The best-performing investments in the five years since the financial crisis began in earnest have been precious metals, oil, the bonds of the world’s most creditworthy governments and – most of all – corn.

BNP Paribas’s move to halt withdrawals from three money market funds, on August 8 2007, heralded the onset of the credit crunch. The subsequent half-decade has seen an investor exodus from riskier assets and money gushing into “real” assets and safer bonds.

The main beneficiaries have been gold and silver – which have returned 143 per cent and 121 per cent over five years, according to Deutsche Bank – but also the government bonds of the UK, Germany and the US. The latter three have returned 54 per cent, 40 per cent and 38 per cent respectively.

However, prices for corn – which investors have been taking an increasing exposure to through the futures market – have gained 144 per cent, boosted by a recent US drought.

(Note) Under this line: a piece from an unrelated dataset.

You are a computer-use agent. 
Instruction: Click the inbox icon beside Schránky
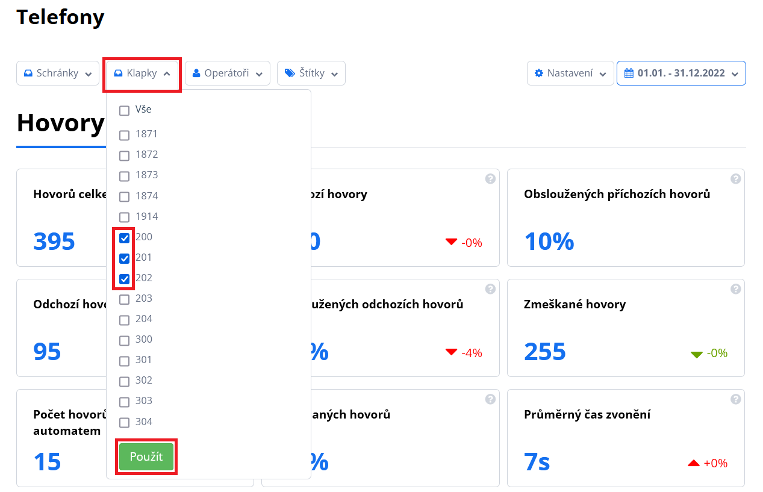click(x=28, y=73)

“The last five years have been a rude awakening for many investors,” said Navtej Nandra, head of international, Morgan Stanley Investment Management. “Alternatives are definitely gaining traction,” he added. “There are far more discussions of gold, silver, even farming and infrastructure, these days – not just developed world bonds and equities.”

However, corporate bonds– both investment grade and junk – have also been winners. Aside from a spike in corporate defaults in 2008-09, surprisingly few non-financial companies have been tripped up by the crisis and resulting economic downturn.

As a result, money has gushed into corporate bonds, even as central bank interest rates have fallen. US investment grade non-financial corporate bonds have returned almost 55 per cent during the past half-decade. Even US and European junk bonds have returned about 40 per cent, according to Deutsche Bank. In contrast, many stock markets have performed poorly over the past half-decade, and in some cases abysmally.

London’s FTSE 100 has returned more than 15 per cent, partly due to its exposure to energy companies and emerging markets, but only in local currency terms, and the British pound has weakened markedly. The S&P 500 has returned just under 8 per cent, and the Hang Seng 5.5 per cent. Many other markets have yet to recover. Investors in Europe’s Stoxx 600 have lost almost 13 per cent since the credit crunch started, led by the continent’s banks. Worst is Athens’ stock market, where investors have lost more than 85 per cent of their money.